Nicolas Diat : Il y a eu quatre congrégations générales pour le moment. Les cardinaux commencent à se connaître et à discuter en dehors de leurs cercles habituels. La question « Vatileaks » a déjà été posée à l’initiative de trois cardinaux européens, l’Allemand Walter Kasper, l’Archevêque de Vienne Christoph Schönborn, et l’Achevêque de Budapest Péter Erdö. Tous les trois, reflétant une opinion majoritaire chez les cardinaux, ont demandé à en savoir plus sur le rapport confidentiel remis à Benoît XVI au sujet des scandales de la curie. Il est pour l’instant impossible de savoir ce qui va être décidé, mais il est incontestable que « Vatileaks » sera à l’ordre du jour. Néanmoins, il ne faut pas non plus, comme un certain nombre de médias ont tendance à le faire, exagérer le poids des discussions autour de « Vatileaks » ou autour des réformes de la curie. Il ne faut pas imaginer que les "affaires curiales" seront la ligne de crête autour de laquelle tournera l’élection du prochain pape.

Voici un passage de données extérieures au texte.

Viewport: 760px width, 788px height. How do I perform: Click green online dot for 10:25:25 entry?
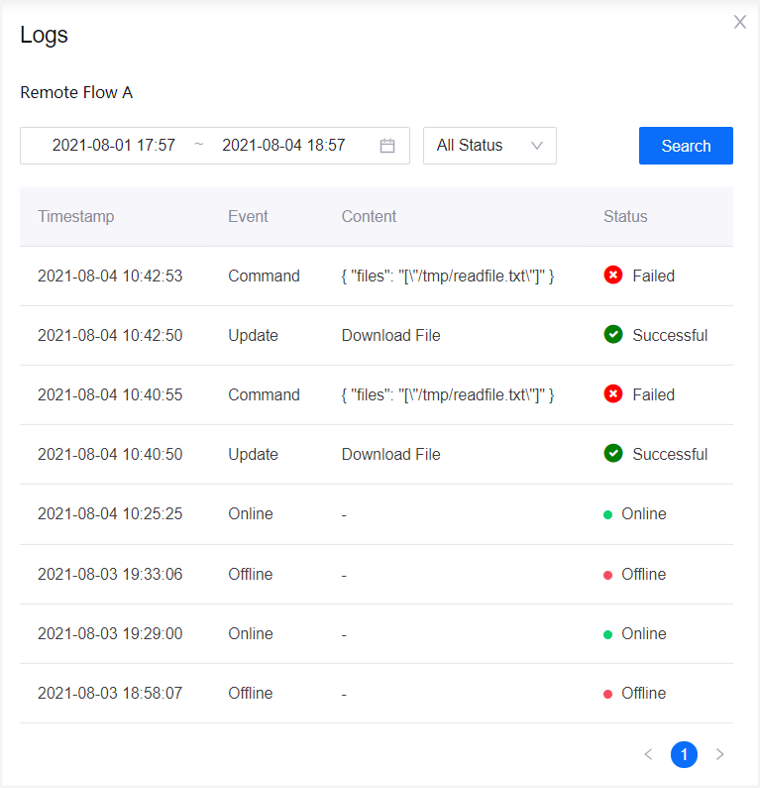(x=608, y=515)
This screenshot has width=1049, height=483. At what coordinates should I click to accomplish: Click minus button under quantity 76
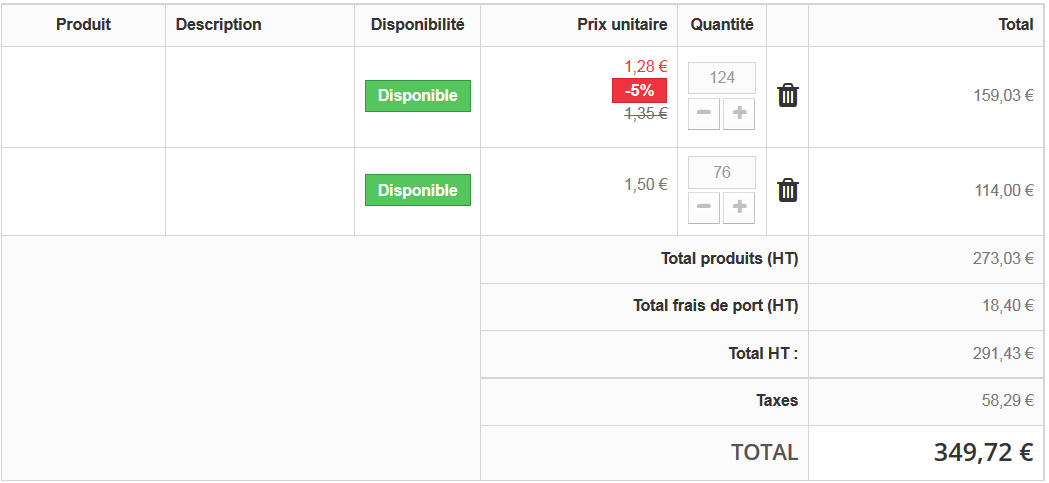point(704,208)
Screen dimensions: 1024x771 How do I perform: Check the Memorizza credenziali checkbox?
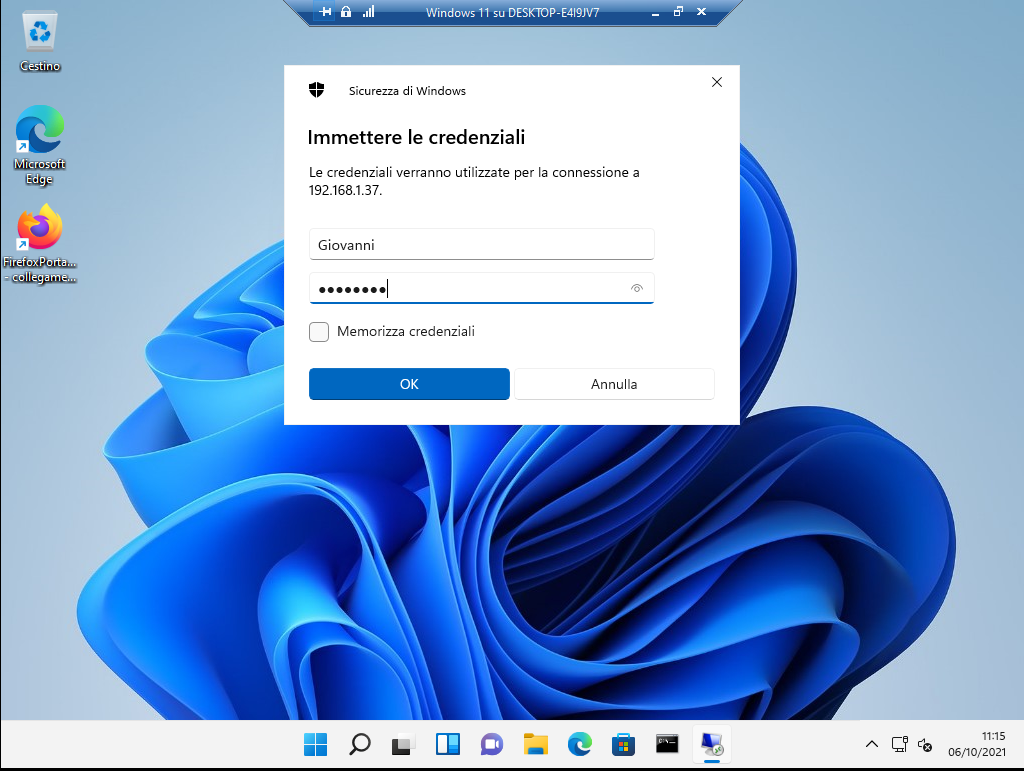(x=318, y=331)
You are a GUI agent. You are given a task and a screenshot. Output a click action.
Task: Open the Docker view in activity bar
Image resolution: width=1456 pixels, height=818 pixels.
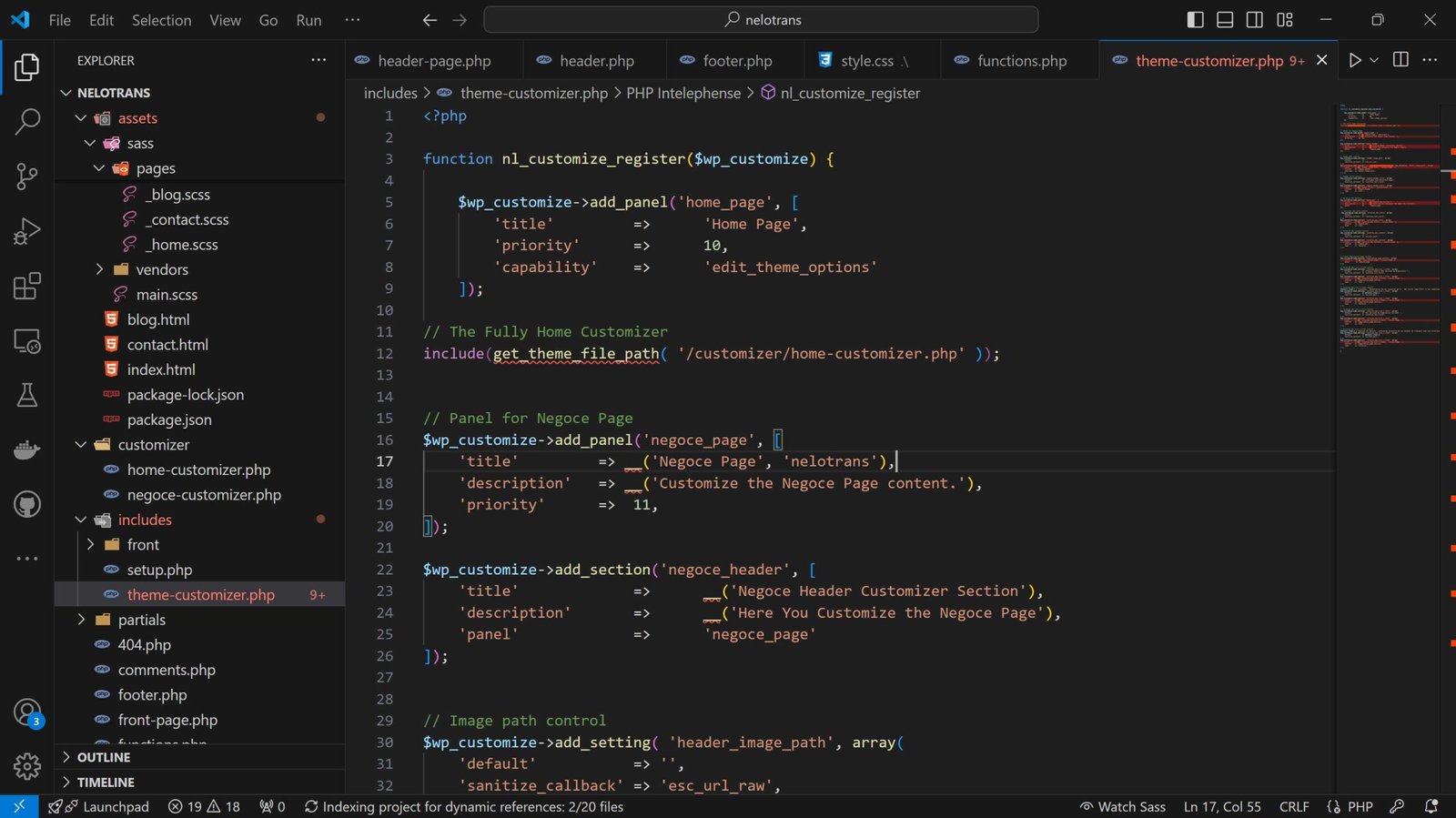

Benoît XVI a-t-il pris les cardinaux de cours en annonçant soudainement sa démission ? Son départ a-t-il bouleversé les stratégies des cardinaux ?

Certains cardinaux de curie, qui avaient intérêt à faire oublier le scandale « Vatileaks » dans lequel ils ont été entraînés, sont bien sûr plus que d'autres déstabilisés. Ces derniers ont d’ailleurs précisément milités pour que les congrégations générales se déroulent le plus rapidement possible. En vain… Il y a un profond besoin chez les cardinaux de se connaître, et cette volonté l'a emporté sans difficultés sur des combinaisons plus ou moins claires. 

Quels sont les différents camps qui s’affrontent à la veille du conclave ? Peut-on déjà distinguer des favoris ?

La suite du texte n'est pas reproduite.